WHAT TO DO:
Output the span of lines from the one that contains "You are a computer-use" through the end of the records, inclusive, exactly as written and free of pictures.

[Items from a data source]
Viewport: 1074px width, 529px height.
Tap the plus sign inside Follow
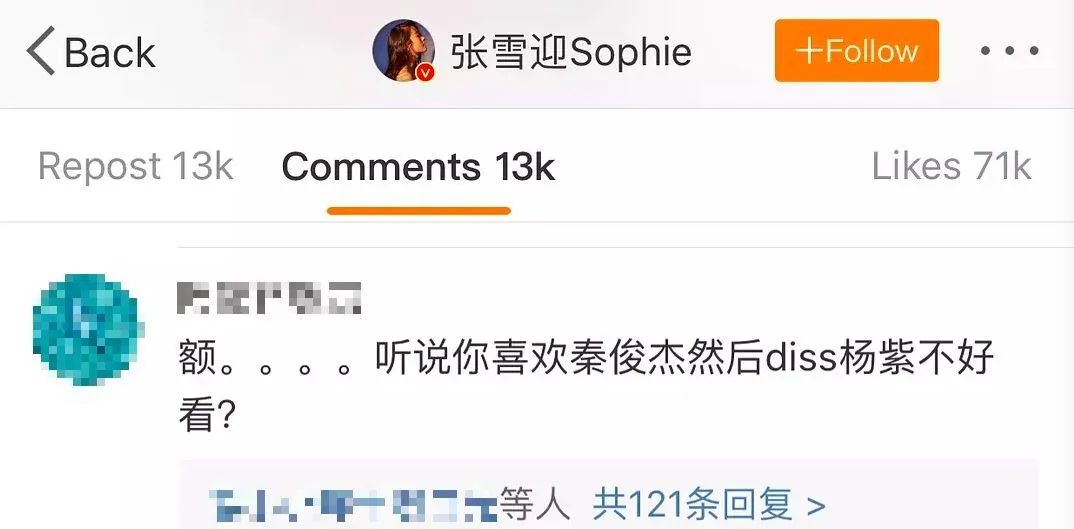pos(808,51)
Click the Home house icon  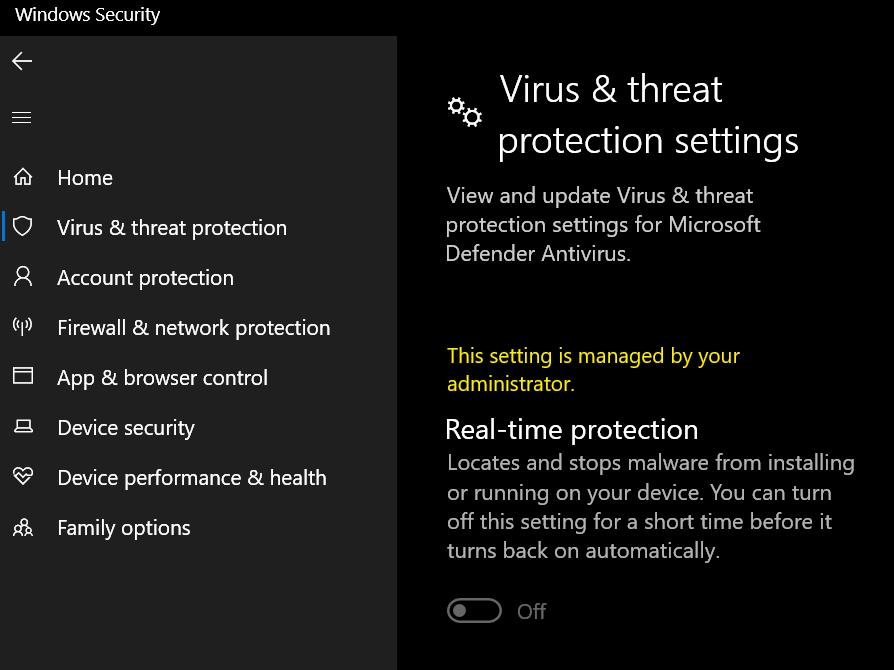click(x=22, y=178)
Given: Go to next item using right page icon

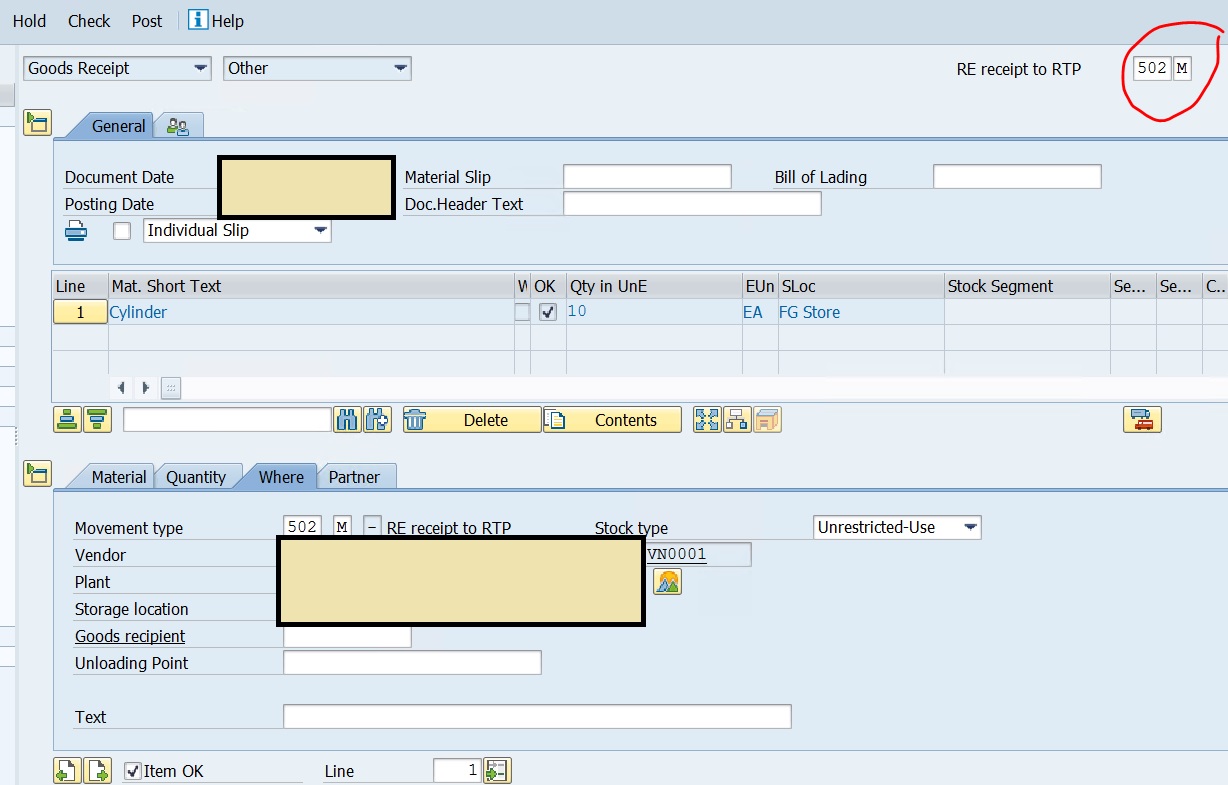Looking at the screenshot, I should coord(97,771).
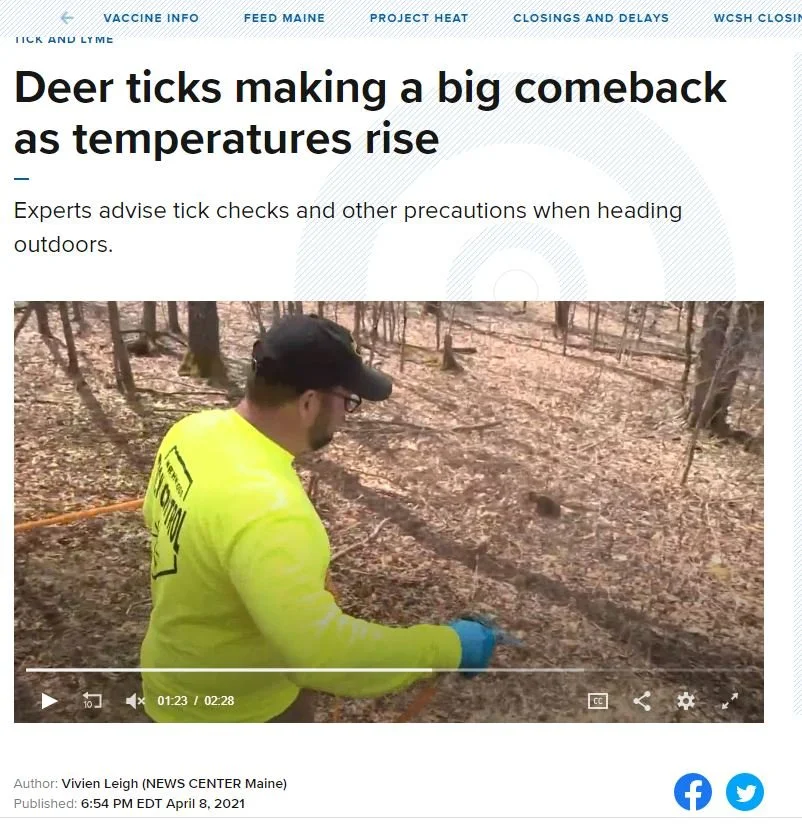The height and width of the screenshot is (829, 802).
Task: Toggle closed captions on video
Action: coord(598,701)
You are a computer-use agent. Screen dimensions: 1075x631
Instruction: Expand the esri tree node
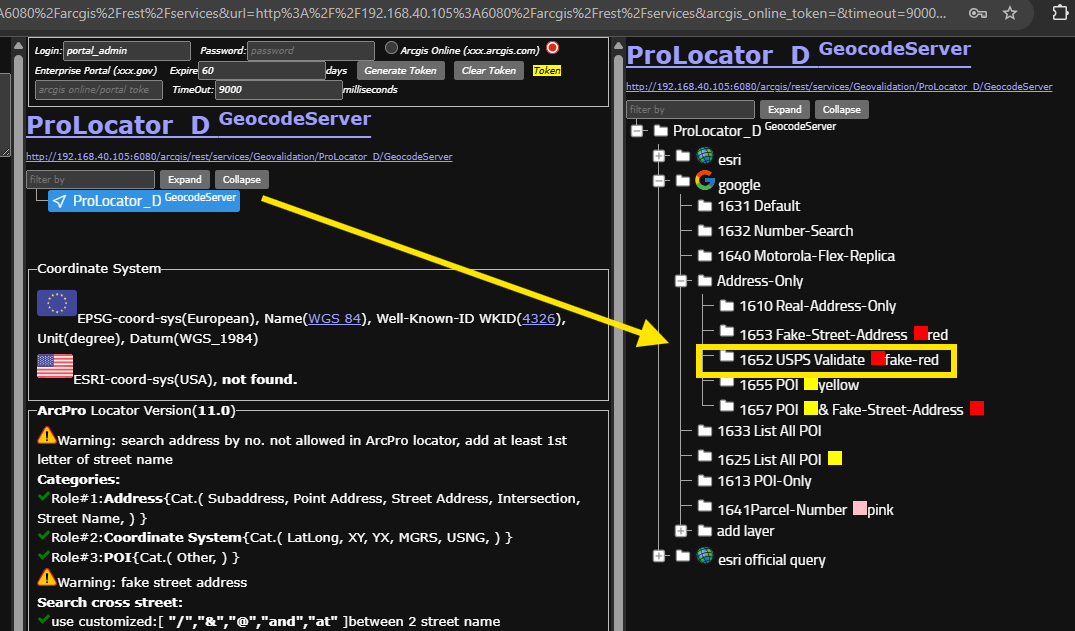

WRITTEN ANSWER:
You are a computer-use agent. Screen dimensions: 1075x631
Instruction: Expand the esri tree node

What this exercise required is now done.